One of the first recording artists to ever receive a “Parental Advisory” warning is going soft. Funk legend Prince announced earlier this month that he will no longer be using swear words in his music, the same words so prominently featured in much of his catalogue throughout the past 30 years. The singer behind songs such as “Erotic City” and “Sexy M.F.” made the announcement in an interview with Essence Magazine. Referring to R&B and soul artists Janelle Monae, Lianne La Havas and Marsha Ambrosius, Prince said, “They’re all my sisters. We shouldn’t curse at them. We need to treat all of them, and all people, like royalty.” The 55-year-old is definitely on to something.
Prince stated that respect for women was a primary reason why he would no longer make use of colorful language. In an era where comedians like Amy Schumer are television stars, it’s hard to say that women can’t handle it or haven’t heard it before.
“Did you ever hear Muhammad Ali curse?” the artist asked in the interview that hit tablets and newsstands May 9. Truthfully no, but Ali did nearly blind a man on live television in “The Thrilla in Manilla.”
This announcement is the latest stunt for the artist who once changed his name to a symbol. Last September, the singer released his new single
“Breakfast Can Wait,” with cover art featuring none other than Dave Chappelle as Prince. The move was evidence that the artist has more than a sense of humor, but a keen ability to stay relevant over three decades after the release of his first platinum album. The announcement is quite possibly another well calculated move in bringing Prince back to the forefront.
It was 1984’s hit record “Purple Rain” that first earned the singer a government-issued warning sticker on all physical copies sold. The decision to no longer use coarse language leaves fans to wonder if these classics will still be featured at all in the singer’s legendary live performances. With a 30th anniversary edition of the record expected later this year, it also remains to be seen if the songs will make the cut or receive a proper bleeping.
Radio DePaul student general manager Joe Lanzerotti is an avid Prince fan, but finds that college audiences are less interested in the artist.
“I don’t think that college students listen to Prince because he isn’t indie enough to interest them and he isn’t mainstream enough to get blasted out over the radio or on TV when his new albums come out,” Lanzerotti said.
“Really, his image has always been a hyper-sexualized otherworldly rock star. I’ll be a bit disappointed if he tones everything about his style and performances down to be more family-friendly and safe,” he added.
Prince is not the only artist to speak out about explicit language. Pop star Nicki Minaj came under fire in 2012 for the coarse lyrics she used in heavily rotated songs like “Superbass” and “Starships.” Critics complained that too much of Minaj’s work was being consumed by children. The 31-year-old responded that she would not stop cursing, but did not approve of her uncensored music being played for kids. The singer stated that she wouldn’t even let her younger brother hear the original versions of her songs.
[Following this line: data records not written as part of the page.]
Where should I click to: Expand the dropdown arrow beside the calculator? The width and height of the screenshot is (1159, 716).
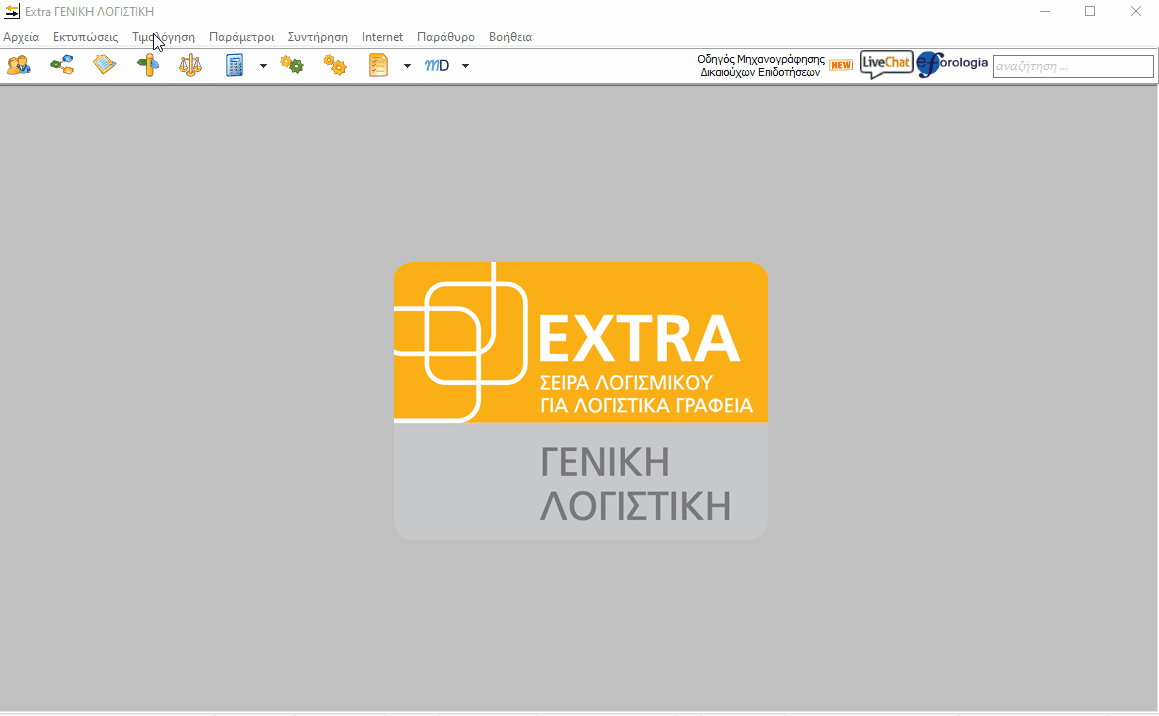click(263, 66)
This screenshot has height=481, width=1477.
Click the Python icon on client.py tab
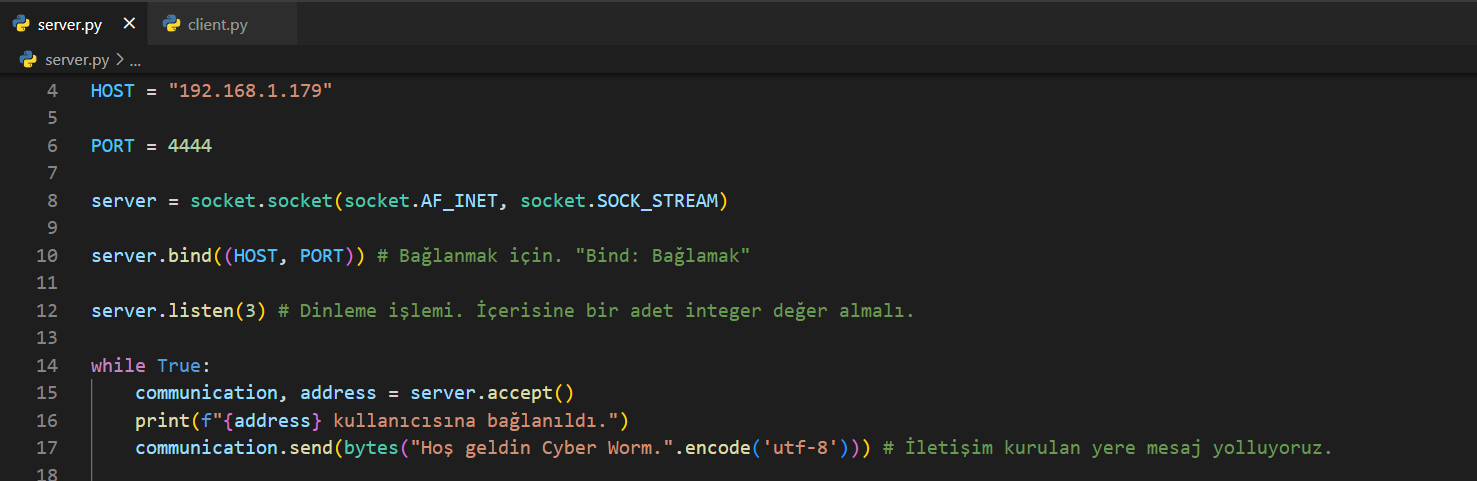[171, 24]
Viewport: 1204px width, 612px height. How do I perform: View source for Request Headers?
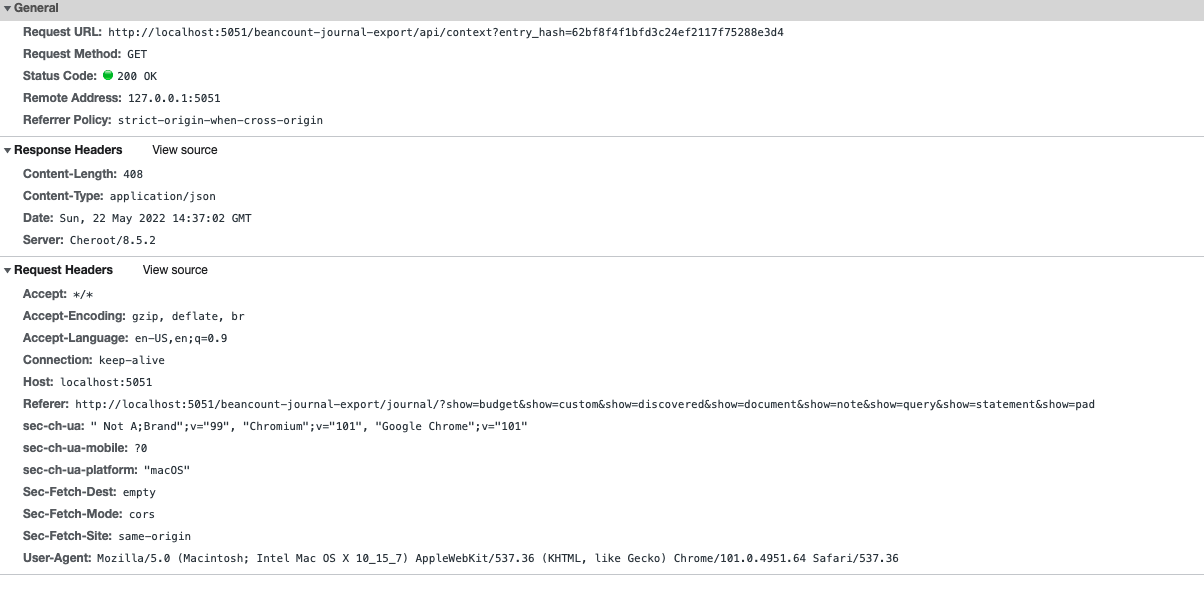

DePaul communication professor Daniel Makagon has been studying popular culture and music his entire academic career and points to Prince’s past as a way of understanding the recent push toward clean lyrics.
“Prince has always been an artist who has wrestled with how he represents himself,” Makagon said. “This is a public return to the angelic Prince, but the devil will feature again; he always does.”